Le dispositif en question, nommé « instrument anticoercition », a été adopté en 2023 pour sanctionner tout pays tiers qui utiliserait des mesures économiques pour influencer les décisions d’un État membre ou de l’Union. Pourtant, malgré sa création, cet outil n’a jamais été activé, laissant certains experts déplorer un manque de fermeté face aux provocations internationales. Les menaces récentes de Trump, notamment sur les droits de douane et le Groenland, ont relancé le débat.

Macron, qui prône une réponse collective, accuse Washington d’user de chantage économique sous prétexte de revendications territoriales. Son gouvernement souhaite que l’UE utilise cet instrument pour protéger ses intérêts, même si cela pourrait entraîner des représailles commerciales lourdes.

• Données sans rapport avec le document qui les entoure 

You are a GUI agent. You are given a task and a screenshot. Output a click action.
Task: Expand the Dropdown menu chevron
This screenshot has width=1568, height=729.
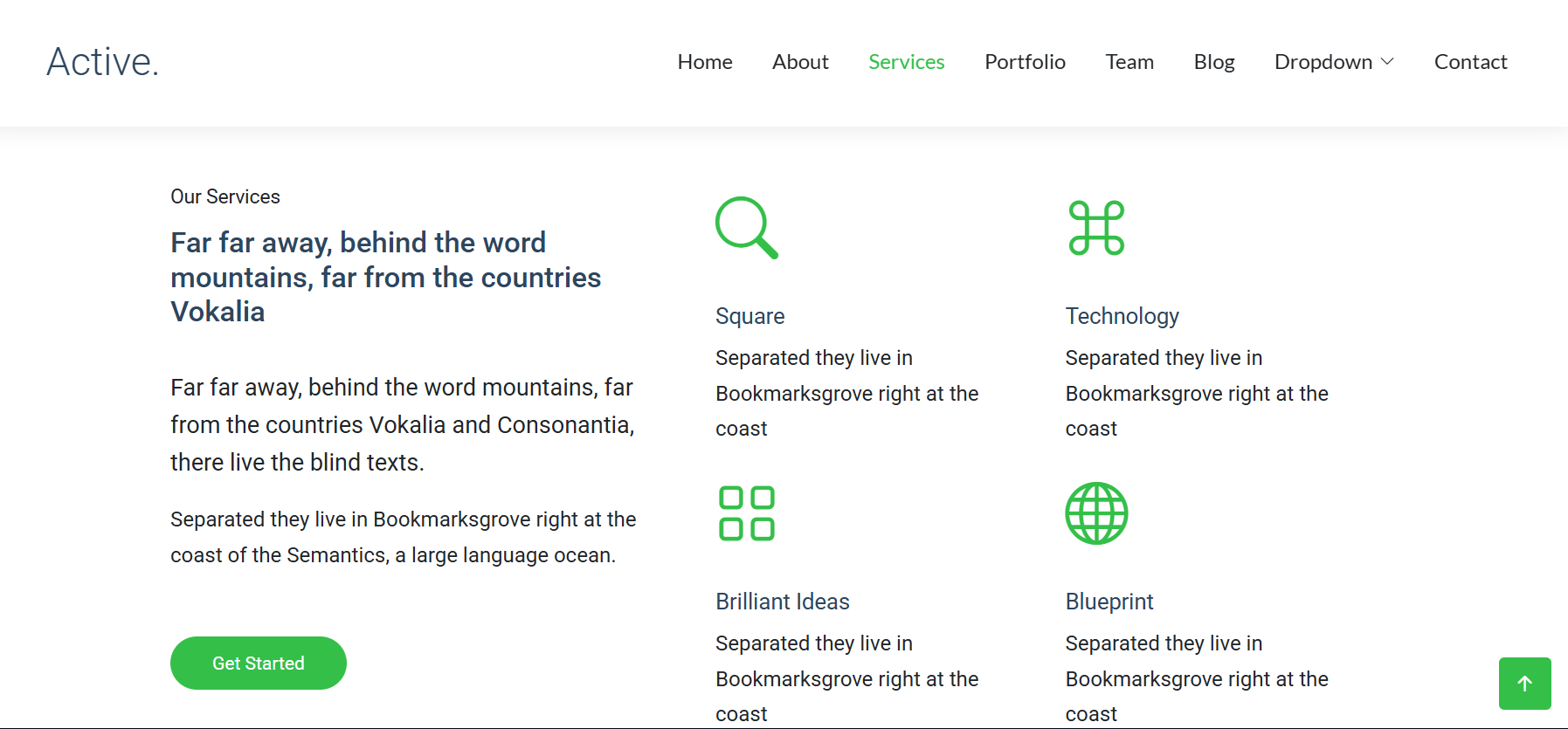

Cependant, le processus reste complexe : la Commission européenne doit d’abord prouver qu’une coercition économique existe, puis obtenir l’accord du Conseil de l’UE, ce qui risque de ralentir toute action rapide.

L’échec récent des négociations a exacerbé les tensions. Les eurodéputés, comme Valérie Hayer et Laurence Farreng, soulignent que le marché européen reste une force incontournable pour Washington. Pourtant, la France, dont l’économie souffre de stagnation persistante et d’une crise structurelle, semble ignorer ses propres problèmes en se concentrant sur des conflits extérieurs.

Ce conflit entre l’UE et les États-Unis est un test majeur pour la cohésion européenne. Si l’instrument anticoercition est finalement activé, cela pourrait révéler une capacité de l’Union à défendre ses intérêts sans dépendre des décisions d’un seul pays. Mais en ce moment, les priorités françaises semblent davantage orientées vers des conflits diplomatiques que vers la résolution de sa propre crise économique.